• PAGE TEXT
--- Begin ---

I think Barack Obama's defense of his rhetoric would be something like the following: "I am very much aware of the country's long history of racist public policy, a history whose effects continue today. But doing more about those effects requires a political will than cannot be mustered in a country populated by people who have long endorsed those policies. Thinking in a globally competitive context, it is critically important that African-American not just close the achievement gap but excel. We are now in a situation where we have only ourselves to depend on."

This is the theory of "Twice As Good," and it has great currency in the African-American community. You can read my thoughts on "Twice As Good" in this essayish profile of Bill Cosby. Toward the end of my reporting, Cosby said something that sticks with me even today:

If you looked at me and said, 'Why is he doing this? Why right now?,' you could probably say, 'He's having a resurgence of his childhood.' What do I need if I am a child today? I need people to guide me. I need the possibility of change. I need people to stop saying I can't pull myself up by my own bootstraps. They say that's a myth. But these other people have their mythical stories--why can't we have our own?"


I read that and it still stirs me today, in much the same way that Obama's speech stirred Morehouse. The most motivating feature of "Twice As Good" is that it promises agency-- a world where we need not plead and cajole, where we do not have to get our head cracked in order to get white people to do the right thing. When Barack Obama makes a moral appeal, he is not performing a Sista Souljah tactic. He is speaking sincere beliefs that run deep in his community. I happen to think those beliefs elide some difficult truths about the nature of power. 


In the case of the president, I think they elide the fact that there are actual policy steps he could be taking and isn't. I think yesterday's post on marijuana busts really brings this home. You will not find me among those arguing for deadbeat dads. But putting away the X-Box will not change those incredible arrest numbers. Policy will. As it stands, the president is on the wrong side of that policy:

Recently, there have been increasing efforts to legalize marijuana. The Obama administration has consistently reiterated its firm opposition to any form of drug legalization. Together with Federal partners and state and local officials, the Office of National Drug Control Policy is working to reduce the use of marijuana and other illicit drugs through development of strategies that fully integrate the principles of prevention, treatment, recovery, and effective supply reduction efforts. Proposals such as legalization that would promote marijuana use are inconsistent with this public health and safety approach

Beyond that, I would argue that the current black predicament did not arise because black people lacked sufficient moral will. I would argue that we recognize this in other communities and their own predicaments. It would not be productive for the president to go before a white working-class Appalachian audience and say, "We know that economic unfairness exists, and has long existed, but government programs won't keep your kids off meth and painkillers." The fact that meth and painkiller addiction is higher in those communities, that one in ten kids born an Appalachia was born addicted to drugs, would not be seen as relevant to, say, a jobs program.

--- End ---

• DATASET ROWS
--- Begin ---

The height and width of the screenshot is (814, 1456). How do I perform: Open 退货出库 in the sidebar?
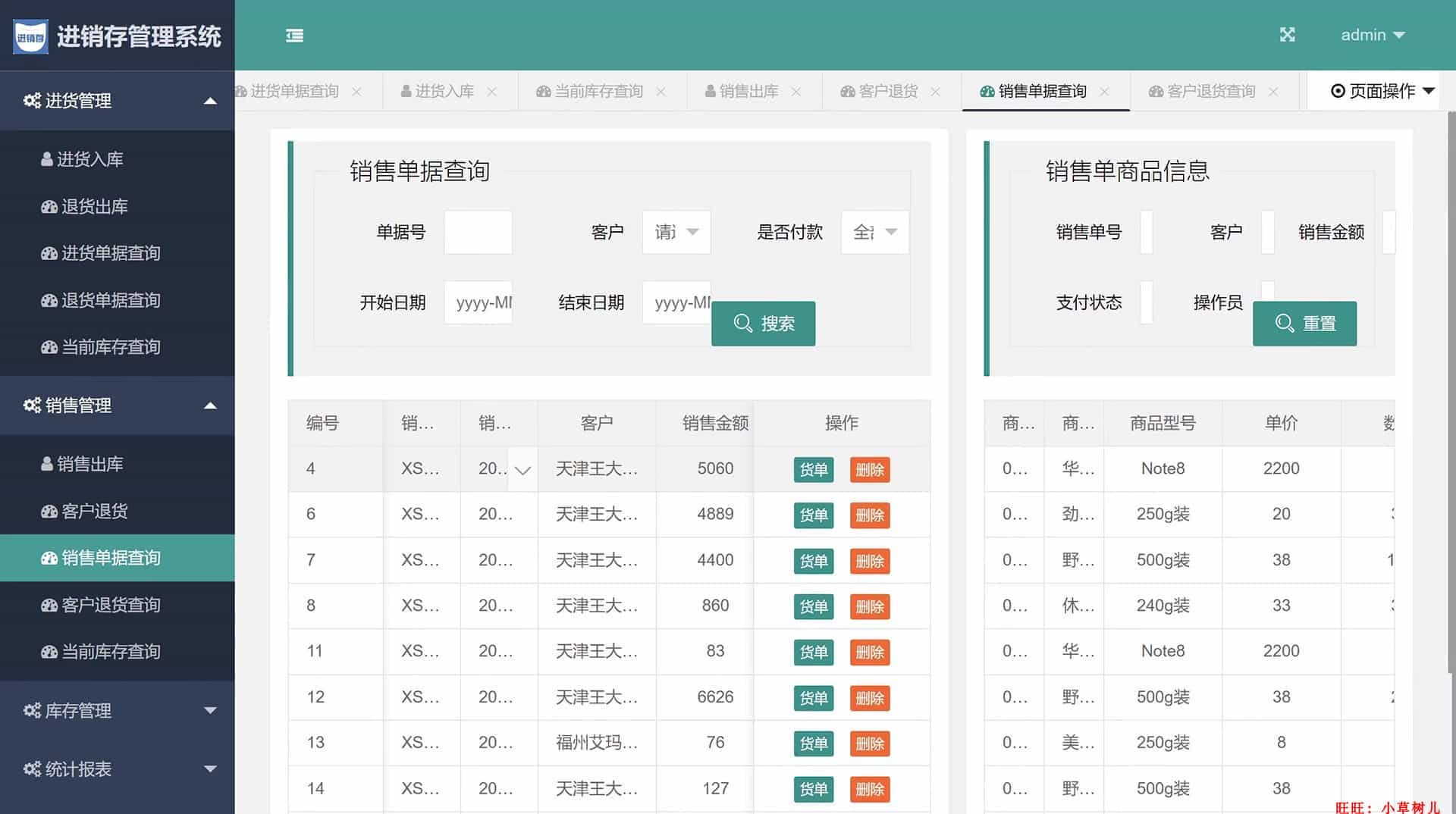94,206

--- End ---
--- Begin ---

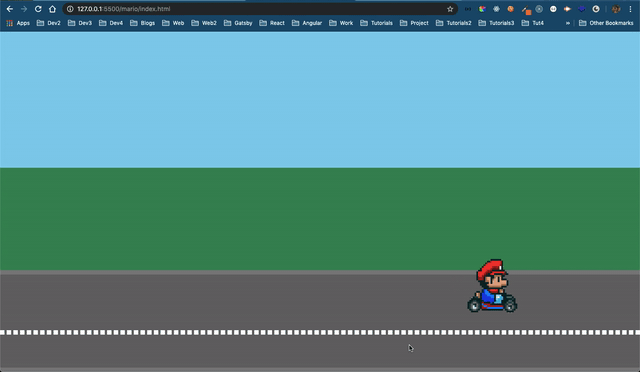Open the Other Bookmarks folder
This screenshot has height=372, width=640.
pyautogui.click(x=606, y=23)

--- End ---
--- Begin ---

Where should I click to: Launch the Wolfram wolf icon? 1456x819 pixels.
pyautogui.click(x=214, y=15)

--- End ---

• WHAT YOU NEED TO DO
1 – Write out the essay on Obama's rhetoric from "Beyond that, I" to "a jobs program.".
2 – Put this sentence from the essay on Obama's rhetoric into Spanish: "I happen to think those beliefs elide some difficult truths about the nature of power."
3 – Carry on the essay on Obama's rhetoric from where it ends.

• WRITTEN ANSWERS
1 –
Beyond that, I would argue that the current black predicament did not arise because black people lacked sufficient moral will. I would argue that we recognize this in other communities and their own predicaments. It would not be productive for the president to go before a white working-class Appalachian audience and say, "We know that economic unfairness exists, and has long existed, but government programs won't keep your kids off meth and painkillers." The fact that meth and painkiller addiction is higher in those communities, that one in ten kids born an Appalachia was born addicted to drugs, would not be seen as relevant to, say, a jobs program.

2 – Resulta que pienso que esas creencias pasan por alto algunas verdades difíciles sobre la naturaleza del poder.

3 –
Nor would it be productive or wise for the president to go before a primarily Hispanic audience and say "We know that the DREAM Act is the right thing to do, but what you really need to do is keep your babies from having more babies." The fact that the Hispanic community has the highest teen pregnancy rate in the country would not be seen as relevant to, say, immigration reform.

And it would not be productive or wise for the president to go before an audience of Native Americans and say, "Yes, this country stole your land and prosecuted a ruthless war against you, but what would really help now is if you stopped your kids from drinking so much." The high rate of alcoholism among Native Americans would not be seen as relevant. And as I've said, it would not be wise for the president to go to Newtown and point to the absence of active fatherhood in the life of Adam Lanza. 



But for some reason all of these kinds of statements are appropriate in the black community. Not because of higher rates of anything, and it not even because the president is black. They're seen as appropriate because there a deep belief--even among black people--that morality lies at the seat of our troubles. This is why Bill Clinton, in 1993,  delivered this speech in Memphis, where he attempted to speak as a modern day Martin Luther King:

"I fought for freedom," he would say, "but not for the freedom of people to kill each other with reckless abandon, not for the freedom of children to impregnate each other with babies and then abandon them, nor for the freedom of adult fathers of children to walk away from the children they created and abandon them, as if they didn't amount to anything."


He would say, "This is not what I lived and died for. I fought to stop white people from being so filled with hate that they would wreak violence on black people. I did not fight for the right of black people to murder other black people on a daily basis. "


This is very similar to the kind of appeal Barack Obama makes when he addresses black audiences  today. The neighborhoods where black people shoot at each other are the work of racist social engineering. We know this. But we do not say it, because there is almost no political upside. Instead we hand-wave at racism and pretend that individual black morality might overcome many centuries of wrong:

Folks are complaining about the quality of our government, I understand there's something to be complaining about. I'm in Washington. I see what's going on. I see those powers and principales have snuck back in there, that they're writing the energy bills and the drug laws.  We understand that, but I'll tell you what. I also know that, if cousin Pookie would vote, get off the couch and register some folks and go to the polls, we might have a different kind of politics.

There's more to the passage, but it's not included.